Even after two centuries since his death, Wolfgang Amadeus Mozart remains as one of the most famous and highly influential composers the world has ever seen. His enormous output of Classical music spans over six hundred compositions, including several works that have become seminal pieces of symphonic, chamber, piano, operatic, and choral music. Today, there are many Mozart compositions that are still a staple of standard concert repertoire.
Mozart is also unique in the sense that it is rare among composers to have their lives celebrated outside the boundaries of their art. But Mozart’s own life was the subject of many myths and controversies, some of them so colorful that they have become the subject matter of countless biographies and even stage plays and films.
Some say Mozart’s life was so colorful because none of his biographers knew him personally and, as such, had to resort to supposition and fabrication in the absence of real fact.
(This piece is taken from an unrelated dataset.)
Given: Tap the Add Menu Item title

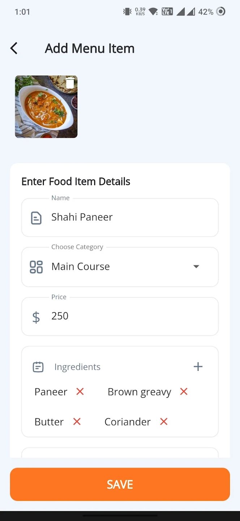Looking at the screenshot, I should pos(90,48).
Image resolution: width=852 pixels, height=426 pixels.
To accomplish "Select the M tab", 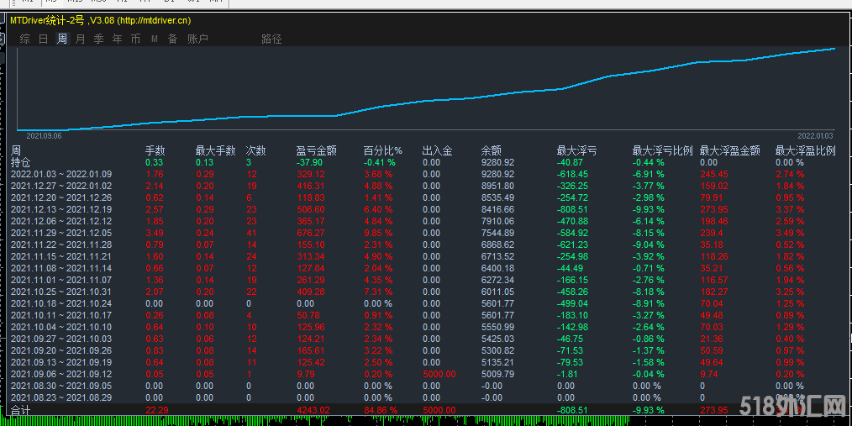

Historians have pointed out the fact that many of the myths surrounding Mozart actually started after his death. There is the belief that Mozart composed his Requiem for himself, but that has neither been confirmed nor denied by the many Mozart scholars who continue to study his life to this day.
One famous story revolves around the supposedly heated rivalry between Mozart and Antonio Salieri. There has been some speculation that Mozart died from poison that was supplied by Salieri. This is precisely the subject of Aleksandr Pushkin’s play Mozart and Salieri as well as Nicolai Rimsky-Korsakov’s opera Mozart and Salieri. Lastly, this subject was also touched upon by Peter Shaffer in his play Amadeus, which was later made into a feature-length film of the same name. In 1984, the film won eight Academy Awards and was one of the year’s most popular films. But beyond that, the movie created a new generation of Mozart fans.
Then, there is the portrayal of Mozart as a kind of superhuman prodigy who showed musical genius from childhood to his death. There may be some truth in that. Many of Mozart’s early compositions became hugely popular, include the motet Exultate, which Mozart composed when he was seventeen years old.